■ Extract provided ■
^^^^

Alopecia is a general term used for hair loss of any kind. Alopecia areata is a name given to a particular type of hair loss. It is usually associated with small, coin-size, bald patches.

It affects 1% of the population and is often seen in children and young adults. It can affect any race and any skin type. Most patients have small patches but in some the condition can be more extensive causing significant hair loss. It can be a very distressing condition to develop because of the cosmetic embarrassment it causes. Many patients experience significant psychological stress.

Is alopecia areata dangerous to my general health?

Fortunately, alopecia areata does not cause any other medical problems. However, it is important to be aware that people with alopecia areata are slightly more prone to develop other autoimmune conditions such as: thyroid disease, vitiligo, and diabetes. We would normally recommend that all patients have their thyroid function tested every 5-years including children.


What causes alopecia areata?

The cause of alopecia areata is though to be due to an over-active immune system that prevents hair from growing through inflammation of the body’s immune system around the hair follicle. We consider the condition to be an ‘autoimmune’ disorder. It can be associated with other common autoimmune conditions including thyroid problems and pernicious anaemia. In 20% of patients, there is a family history of the disorder.

It can sometimes follow emotional trauma, stress, and viral infections probably as a result of subtle changes to the immune system due to these events.


What does alopecia areata look like?

Typically, it starts as one or more bald, smooth patches on the scalp which are not sore or scaly. Hair loss can develop at any body-site including the beard area, eyebrows or trunk. Occasionally, mild itch can be experienced in the early stages, but most patients have no symptoms other than sudden onset of hair loss.

In some individuals the hair loss can be more diffuse. It can sometimes fall out in tufts leaving bald patches with growing hairs in the middle. When the hair regrows, it is not unusual for it to be white for many weeks before it becomes darker again. Most patients have no other changes at other body sites but in more severe forms, pitting of the nails can be observed.

Will the hair loss recover?

Many patients experience attacks of alopecia areata lasting a few weeks to months with full recovery of the hair growth at affected sites. The potential to recover is far higher in those with smaller patches at the start and in younger children.

If you develop extensive hair loss due to alopecia as an adult affecting more than 50% of the scalp or total loss, only 10-15% of patients will experience full regrowth at a later date. The prognosis is also worse if there is extensive hair loss on the trunk or complete loss of the eyebrows associated with scalp hair loss. Even when complete loss does occur, some patients will still develop a full recovery even after 2 or more years of loss.


Treatments for alopecia areata

Alopecia areata is a frustrating condition to manage for both patients and doctors because there are relatively few treatment options.

^^^^

■ Record set ■
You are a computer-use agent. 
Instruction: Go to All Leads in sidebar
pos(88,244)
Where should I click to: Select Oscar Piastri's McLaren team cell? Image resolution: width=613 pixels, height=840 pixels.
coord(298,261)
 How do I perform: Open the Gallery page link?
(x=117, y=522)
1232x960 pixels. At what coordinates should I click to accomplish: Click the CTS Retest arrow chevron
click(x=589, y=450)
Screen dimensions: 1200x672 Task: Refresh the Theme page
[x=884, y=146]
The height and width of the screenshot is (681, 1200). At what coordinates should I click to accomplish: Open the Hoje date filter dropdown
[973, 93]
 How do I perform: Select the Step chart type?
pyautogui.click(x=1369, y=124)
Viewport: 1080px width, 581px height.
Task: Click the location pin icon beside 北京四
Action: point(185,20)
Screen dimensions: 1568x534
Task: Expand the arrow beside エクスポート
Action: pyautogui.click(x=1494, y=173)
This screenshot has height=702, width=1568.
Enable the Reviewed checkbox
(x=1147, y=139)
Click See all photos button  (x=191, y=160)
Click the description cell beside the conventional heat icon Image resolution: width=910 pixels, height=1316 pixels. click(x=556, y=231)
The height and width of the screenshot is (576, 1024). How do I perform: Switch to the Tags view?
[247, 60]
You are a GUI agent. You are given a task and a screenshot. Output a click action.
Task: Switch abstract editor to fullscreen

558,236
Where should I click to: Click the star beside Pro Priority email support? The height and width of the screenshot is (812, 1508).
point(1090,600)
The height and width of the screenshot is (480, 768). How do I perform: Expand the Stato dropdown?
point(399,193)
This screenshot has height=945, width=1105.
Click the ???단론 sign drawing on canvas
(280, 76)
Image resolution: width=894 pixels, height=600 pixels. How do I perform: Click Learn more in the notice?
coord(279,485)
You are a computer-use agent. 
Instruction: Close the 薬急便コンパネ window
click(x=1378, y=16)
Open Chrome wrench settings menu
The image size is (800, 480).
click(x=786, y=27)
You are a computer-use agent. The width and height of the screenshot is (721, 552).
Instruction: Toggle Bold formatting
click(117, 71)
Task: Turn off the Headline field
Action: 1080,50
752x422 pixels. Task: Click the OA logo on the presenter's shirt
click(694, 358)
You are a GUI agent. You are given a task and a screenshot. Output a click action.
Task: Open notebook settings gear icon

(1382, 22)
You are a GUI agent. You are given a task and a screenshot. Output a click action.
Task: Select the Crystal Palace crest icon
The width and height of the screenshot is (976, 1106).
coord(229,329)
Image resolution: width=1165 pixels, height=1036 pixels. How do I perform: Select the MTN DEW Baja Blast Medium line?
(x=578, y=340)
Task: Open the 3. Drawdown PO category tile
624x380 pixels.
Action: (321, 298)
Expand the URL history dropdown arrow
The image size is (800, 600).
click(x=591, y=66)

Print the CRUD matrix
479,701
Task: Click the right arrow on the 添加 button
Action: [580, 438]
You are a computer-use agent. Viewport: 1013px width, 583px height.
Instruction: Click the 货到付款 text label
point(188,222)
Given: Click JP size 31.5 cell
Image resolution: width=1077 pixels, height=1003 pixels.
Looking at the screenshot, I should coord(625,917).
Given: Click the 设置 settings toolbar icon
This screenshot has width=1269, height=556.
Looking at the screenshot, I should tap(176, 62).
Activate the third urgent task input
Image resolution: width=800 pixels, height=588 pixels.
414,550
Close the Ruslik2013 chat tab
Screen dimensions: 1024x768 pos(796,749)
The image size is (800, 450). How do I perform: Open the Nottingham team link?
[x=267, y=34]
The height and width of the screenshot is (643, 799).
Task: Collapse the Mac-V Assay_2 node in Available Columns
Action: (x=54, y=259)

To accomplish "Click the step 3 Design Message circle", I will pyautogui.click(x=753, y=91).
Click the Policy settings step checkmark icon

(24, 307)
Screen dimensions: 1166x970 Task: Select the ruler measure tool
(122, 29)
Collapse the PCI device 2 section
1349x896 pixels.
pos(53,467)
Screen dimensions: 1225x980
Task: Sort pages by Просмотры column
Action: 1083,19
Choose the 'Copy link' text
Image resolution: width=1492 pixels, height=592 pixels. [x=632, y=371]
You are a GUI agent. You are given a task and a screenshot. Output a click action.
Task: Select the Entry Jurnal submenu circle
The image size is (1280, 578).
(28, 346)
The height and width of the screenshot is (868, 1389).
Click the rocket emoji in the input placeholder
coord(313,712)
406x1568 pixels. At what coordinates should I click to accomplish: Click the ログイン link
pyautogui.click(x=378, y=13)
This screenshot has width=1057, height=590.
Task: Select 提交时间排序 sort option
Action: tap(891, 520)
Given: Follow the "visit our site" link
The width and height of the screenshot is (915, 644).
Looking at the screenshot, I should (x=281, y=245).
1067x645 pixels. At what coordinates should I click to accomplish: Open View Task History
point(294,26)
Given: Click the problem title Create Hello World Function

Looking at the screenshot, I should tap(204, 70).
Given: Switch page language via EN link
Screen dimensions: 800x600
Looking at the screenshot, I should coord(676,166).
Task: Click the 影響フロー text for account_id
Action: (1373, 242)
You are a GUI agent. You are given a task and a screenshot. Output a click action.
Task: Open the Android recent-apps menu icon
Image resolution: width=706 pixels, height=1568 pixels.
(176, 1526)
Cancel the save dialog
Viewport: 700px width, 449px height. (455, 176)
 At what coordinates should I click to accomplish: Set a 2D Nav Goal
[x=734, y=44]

^^^^

■ Set of tasks ■
**a)** Duplicate the part of the alopecia areata text starting with "Treatments for alopecia" and going on through "few treatment options.".
**b)** Do these statements agree with the alopecia areata text? Answer yes or no for each, and quote the words of the text that decide it. (i) Alopecia areata affects 1% of the population. (ii) Half of patients have a family history of the disorder. (iii) Regrown hair may stay white for many weeks before darkening.
**c)** Write the next part of the alopecia areata text, starting after its final sentence.

■ Answers to the tasks ■
**a)**
Treatments for alopecia areata

Alopecia areata is a frustrating condition to manage for both patients and doctors because there are relatively few treatment options.

**b)**
(i) Yes: "It affects 1% of the population"
(ii) No: "In 20% of patients, there is a family history of the disorder."
(iii) Yes: "When the hair regrows, it is not unusual for it to be white for many weeks before it becomes darker again."

**c)**
Despite knowing that it is due to an over-active immune system, we have few drugs that can treat the condition without causing significant side-effects that outweigh the cosmetic embarrassment experienced by patients. With time, we expect that there will be new safe treatments that can specifically target the causes of alopecia areata without causing other risks. These are limited at present:

Treatment of localised alopecia areata

Dermovate® cream (clobetasol propionate 0.05%) 30g

Potent topical steroids such as Dermovate® cream can be successfully applied to small areas of hair loss on the scalp. This needs to be applied once daily for 12-weeks to assess if a response is achieved.

If successful, it is continued once or twice weekly for another 3-4 months. The risks of using this steroid on the scalp are negligible but we would not recommend use on the central face, beard area, or eyebrows.

Protopic® 0.1% gel (tacrolimus 0.1%) 30g

Protopic® suppresses inflammatory cells that cause alopecia areata in a similar way to topical steroids. A key advantage of Protopic® gel is that there is no risk of skin thinning so it can be used on the central face. It is slightly greasy to apply so it should be used once daily at night-time. It needs to be applied for 3-4 months to see if there is a response and is then continued twice weekly for a further 3-4 months.

Intra-lesional steroid injections (triamcinolone)

A single injection of Triamcinolone diluted with local anaesthetic may be tried for very localised areas of alopecia when topical treatments have failed. A single injection may kick-start regrowth of the hair. If hair regrowth does develop it does so within 3-4 weeks.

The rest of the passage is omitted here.